Tokanui Dairy Research Farm Aims to Lessen Gases
20 November 2009
Calculation of AgResearch’s 200 hectare Tokanui Dairy Research Farm Greenhouse Gas (GHG) Footprint suggests it will be about 20% lower than the average Waikato dairy farm and key data will be measured in 2010 to ensure it is meeting this target.
Please see the video below in which AgResearch scientist Dr Stewart Ledgard outlines the research:
Dr Ledgard says part of AgResearch’s Tokanui Dairy Research Farm’s focus is to work on the science of minimising and mitigating greenhouse gases from dairy farming.
“Our preliminary report sets the benchmark and allows for accurate testing and measurement over time,” he says
“The future of New Zealand dairying and a significant proportion of New Zealand export income depends on doing all we can to increase on-farm efficiency and lower the GHG emissions from dairying and this is an excellent start,” says Dr Ledgard.

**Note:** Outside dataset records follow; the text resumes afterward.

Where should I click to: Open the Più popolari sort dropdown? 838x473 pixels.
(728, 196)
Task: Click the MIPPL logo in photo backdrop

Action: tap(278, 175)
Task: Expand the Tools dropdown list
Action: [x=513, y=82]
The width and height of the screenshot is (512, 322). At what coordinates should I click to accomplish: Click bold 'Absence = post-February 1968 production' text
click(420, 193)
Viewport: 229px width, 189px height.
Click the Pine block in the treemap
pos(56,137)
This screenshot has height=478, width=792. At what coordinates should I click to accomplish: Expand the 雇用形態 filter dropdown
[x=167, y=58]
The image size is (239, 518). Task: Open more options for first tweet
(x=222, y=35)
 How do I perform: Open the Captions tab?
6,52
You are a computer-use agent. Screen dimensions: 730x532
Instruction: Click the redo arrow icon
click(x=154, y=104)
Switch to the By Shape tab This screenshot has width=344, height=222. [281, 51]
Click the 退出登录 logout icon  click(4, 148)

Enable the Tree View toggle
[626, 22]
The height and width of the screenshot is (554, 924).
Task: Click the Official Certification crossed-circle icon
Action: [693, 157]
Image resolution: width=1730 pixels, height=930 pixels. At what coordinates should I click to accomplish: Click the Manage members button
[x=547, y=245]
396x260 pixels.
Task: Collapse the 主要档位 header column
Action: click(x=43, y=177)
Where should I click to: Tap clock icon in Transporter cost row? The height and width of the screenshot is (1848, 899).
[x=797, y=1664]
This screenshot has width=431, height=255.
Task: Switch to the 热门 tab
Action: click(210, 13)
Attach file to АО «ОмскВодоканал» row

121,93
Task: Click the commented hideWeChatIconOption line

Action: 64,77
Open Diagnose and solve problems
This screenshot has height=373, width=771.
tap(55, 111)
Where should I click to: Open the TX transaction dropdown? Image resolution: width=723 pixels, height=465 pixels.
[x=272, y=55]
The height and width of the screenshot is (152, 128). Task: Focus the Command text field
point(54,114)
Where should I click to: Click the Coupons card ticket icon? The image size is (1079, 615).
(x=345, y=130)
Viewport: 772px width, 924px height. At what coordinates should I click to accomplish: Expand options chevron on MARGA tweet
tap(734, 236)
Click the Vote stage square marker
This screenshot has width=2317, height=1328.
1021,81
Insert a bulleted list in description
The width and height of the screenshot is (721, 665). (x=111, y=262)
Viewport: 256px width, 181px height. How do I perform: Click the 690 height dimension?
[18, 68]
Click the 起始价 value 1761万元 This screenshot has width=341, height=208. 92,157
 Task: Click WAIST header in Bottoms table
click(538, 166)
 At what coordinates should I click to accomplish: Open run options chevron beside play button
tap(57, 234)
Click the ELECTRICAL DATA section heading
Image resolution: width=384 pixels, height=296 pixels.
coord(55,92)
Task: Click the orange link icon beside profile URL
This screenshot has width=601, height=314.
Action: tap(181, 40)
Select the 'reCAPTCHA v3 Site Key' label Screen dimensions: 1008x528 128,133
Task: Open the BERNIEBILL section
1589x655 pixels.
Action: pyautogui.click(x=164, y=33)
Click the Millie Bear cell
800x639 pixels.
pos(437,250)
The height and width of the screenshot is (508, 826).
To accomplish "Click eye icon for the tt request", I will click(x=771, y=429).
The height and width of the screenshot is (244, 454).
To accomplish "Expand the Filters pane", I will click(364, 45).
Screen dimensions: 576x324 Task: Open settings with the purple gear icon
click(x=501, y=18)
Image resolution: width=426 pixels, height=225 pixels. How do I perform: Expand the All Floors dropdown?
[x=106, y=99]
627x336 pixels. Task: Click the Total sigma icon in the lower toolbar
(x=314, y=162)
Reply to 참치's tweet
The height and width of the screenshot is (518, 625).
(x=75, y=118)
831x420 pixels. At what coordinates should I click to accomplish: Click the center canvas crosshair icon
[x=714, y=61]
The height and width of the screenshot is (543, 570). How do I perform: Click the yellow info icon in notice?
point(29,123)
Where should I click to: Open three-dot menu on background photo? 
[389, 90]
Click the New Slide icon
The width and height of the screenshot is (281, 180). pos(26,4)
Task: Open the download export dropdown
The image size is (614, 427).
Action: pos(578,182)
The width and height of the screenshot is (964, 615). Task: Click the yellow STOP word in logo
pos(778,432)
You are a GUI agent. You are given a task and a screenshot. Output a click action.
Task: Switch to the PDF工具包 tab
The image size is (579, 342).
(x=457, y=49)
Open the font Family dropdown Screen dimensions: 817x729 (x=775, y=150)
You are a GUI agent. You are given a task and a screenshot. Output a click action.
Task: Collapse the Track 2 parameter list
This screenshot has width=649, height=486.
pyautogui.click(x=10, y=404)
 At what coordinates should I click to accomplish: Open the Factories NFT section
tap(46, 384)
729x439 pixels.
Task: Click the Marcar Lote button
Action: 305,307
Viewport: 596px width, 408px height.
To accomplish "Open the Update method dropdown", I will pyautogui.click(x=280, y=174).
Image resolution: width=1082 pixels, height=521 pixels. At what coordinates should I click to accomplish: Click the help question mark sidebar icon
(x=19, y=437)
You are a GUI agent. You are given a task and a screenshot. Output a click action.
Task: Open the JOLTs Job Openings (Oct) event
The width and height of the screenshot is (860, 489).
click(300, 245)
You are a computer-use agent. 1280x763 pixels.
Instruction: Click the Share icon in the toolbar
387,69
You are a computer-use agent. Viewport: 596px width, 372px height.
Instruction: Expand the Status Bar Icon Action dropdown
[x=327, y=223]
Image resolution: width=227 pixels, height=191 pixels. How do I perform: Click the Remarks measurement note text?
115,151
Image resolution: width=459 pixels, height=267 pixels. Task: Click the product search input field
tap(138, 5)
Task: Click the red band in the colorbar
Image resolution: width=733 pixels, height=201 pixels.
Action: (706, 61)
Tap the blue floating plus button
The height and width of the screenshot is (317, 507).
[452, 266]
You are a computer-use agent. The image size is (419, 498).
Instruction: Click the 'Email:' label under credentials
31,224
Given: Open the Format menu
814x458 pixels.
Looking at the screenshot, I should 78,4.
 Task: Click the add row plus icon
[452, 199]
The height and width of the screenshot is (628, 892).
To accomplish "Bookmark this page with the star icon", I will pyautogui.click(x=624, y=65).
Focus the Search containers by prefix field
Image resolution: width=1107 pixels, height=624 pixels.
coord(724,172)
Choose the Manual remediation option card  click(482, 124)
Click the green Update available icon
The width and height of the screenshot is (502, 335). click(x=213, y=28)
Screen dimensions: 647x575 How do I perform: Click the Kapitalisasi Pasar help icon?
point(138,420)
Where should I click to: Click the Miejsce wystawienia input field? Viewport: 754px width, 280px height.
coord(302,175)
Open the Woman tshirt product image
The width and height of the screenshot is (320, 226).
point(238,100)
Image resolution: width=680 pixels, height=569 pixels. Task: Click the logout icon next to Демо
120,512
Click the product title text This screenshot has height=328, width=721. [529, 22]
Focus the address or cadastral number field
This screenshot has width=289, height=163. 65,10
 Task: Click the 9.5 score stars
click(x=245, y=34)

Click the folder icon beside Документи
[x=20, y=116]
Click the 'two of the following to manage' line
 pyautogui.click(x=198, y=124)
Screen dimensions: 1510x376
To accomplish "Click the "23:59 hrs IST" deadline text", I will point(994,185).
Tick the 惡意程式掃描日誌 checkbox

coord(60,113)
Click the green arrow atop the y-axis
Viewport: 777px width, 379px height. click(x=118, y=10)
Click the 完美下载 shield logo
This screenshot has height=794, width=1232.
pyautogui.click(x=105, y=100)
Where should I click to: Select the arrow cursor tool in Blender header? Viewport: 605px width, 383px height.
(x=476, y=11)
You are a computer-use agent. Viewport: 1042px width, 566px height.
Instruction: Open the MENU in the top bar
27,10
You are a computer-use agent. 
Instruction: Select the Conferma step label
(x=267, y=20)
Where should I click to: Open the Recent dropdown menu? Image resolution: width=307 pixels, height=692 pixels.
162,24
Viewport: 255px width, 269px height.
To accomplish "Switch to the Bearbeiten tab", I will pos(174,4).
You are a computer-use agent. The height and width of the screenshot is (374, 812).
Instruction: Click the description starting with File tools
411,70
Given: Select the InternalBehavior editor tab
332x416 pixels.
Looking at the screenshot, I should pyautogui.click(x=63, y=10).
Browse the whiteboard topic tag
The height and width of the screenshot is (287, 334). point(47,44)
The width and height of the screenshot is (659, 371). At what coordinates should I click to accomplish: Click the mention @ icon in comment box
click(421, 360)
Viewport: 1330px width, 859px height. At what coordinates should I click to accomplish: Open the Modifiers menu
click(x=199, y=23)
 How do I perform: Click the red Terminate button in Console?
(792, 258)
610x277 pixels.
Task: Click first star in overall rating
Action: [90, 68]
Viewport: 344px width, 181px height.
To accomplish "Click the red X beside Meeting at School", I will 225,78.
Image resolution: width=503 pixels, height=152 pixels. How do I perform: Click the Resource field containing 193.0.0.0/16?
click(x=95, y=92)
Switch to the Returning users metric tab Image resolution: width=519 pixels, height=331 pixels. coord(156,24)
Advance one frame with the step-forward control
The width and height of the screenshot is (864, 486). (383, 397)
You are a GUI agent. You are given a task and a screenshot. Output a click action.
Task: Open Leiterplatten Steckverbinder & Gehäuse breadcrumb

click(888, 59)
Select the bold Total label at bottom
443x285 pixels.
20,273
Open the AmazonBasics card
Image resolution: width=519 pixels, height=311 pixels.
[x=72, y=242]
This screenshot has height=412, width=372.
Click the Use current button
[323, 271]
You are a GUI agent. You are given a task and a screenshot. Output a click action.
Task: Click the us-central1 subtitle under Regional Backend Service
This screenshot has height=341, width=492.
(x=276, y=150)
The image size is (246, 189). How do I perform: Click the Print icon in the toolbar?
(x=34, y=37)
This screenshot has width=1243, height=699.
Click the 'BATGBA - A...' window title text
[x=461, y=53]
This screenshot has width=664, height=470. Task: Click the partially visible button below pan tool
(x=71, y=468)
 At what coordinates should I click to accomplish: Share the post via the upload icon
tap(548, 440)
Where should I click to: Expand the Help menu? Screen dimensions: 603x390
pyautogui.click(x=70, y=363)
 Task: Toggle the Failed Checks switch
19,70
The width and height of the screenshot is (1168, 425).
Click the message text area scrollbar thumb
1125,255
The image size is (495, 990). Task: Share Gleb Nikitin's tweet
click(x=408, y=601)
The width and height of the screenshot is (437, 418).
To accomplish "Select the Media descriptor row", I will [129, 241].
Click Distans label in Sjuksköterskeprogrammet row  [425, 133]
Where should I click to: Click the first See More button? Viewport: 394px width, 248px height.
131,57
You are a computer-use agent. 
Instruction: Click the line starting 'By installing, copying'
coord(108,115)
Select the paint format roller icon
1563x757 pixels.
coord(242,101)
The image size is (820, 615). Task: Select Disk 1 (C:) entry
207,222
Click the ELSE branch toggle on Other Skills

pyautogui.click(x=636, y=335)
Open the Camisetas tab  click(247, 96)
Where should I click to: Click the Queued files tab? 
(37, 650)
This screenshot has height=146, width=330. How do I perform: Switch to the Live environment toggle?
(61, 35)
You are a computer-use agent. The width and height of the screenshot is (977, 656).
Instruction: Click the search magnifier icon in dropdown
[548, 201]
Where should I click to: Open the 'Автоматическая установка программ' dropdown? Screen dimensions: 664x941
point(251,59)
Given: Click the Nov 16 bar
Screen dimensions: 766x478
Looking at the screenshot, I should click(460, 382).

The report determined the ‘cradle-to-farm-gate’ GHG footprint for milk production, looking at all impacts of the farm, its inputs, cow emissions and all farm processes
The ‘cradle-to-farm-gate’ GHG footprint for milk production was estimated at 740 g CO2-equivalents/litre milk. This is less than the value of 900 g CO2-equivalents/litre milk calculated for the average New Zealand dairy farm and can be attributed predominantly to the higher milk solids production per cow and per hectare and the lower rate of N fertiliser application compared to that for the average New Zealand dairy farm.
The work in the report involved looking at three dairy farm scenarios and their potential for reducing GHG emissions. These scenarios were no nitrogen fertiliser use, nitrification inhibitor application and no maize silage use.
The world-class research facility is being officially opened today at Tokanui in the Waikato, just 8km south of Te Awamutu.
If it wins the appropriate research funding, the Tokanui Dairy Research Farm aims to:
* Reduce nitrogen leaching from farming systems by 15-20 kg nitrogen per hectare per year by 2020;
* Increase forage productivity by 3-5 tonnes dry matter per hectare per year by 2020;
* Carry four cows per hectare per year by 2010.
Farmers, other dairy industry representatives and locals are invited to the Open Day to see feature displays profiling the science and research being conducted on the farm. There are also industry exhibits from 35 companies and other organisations.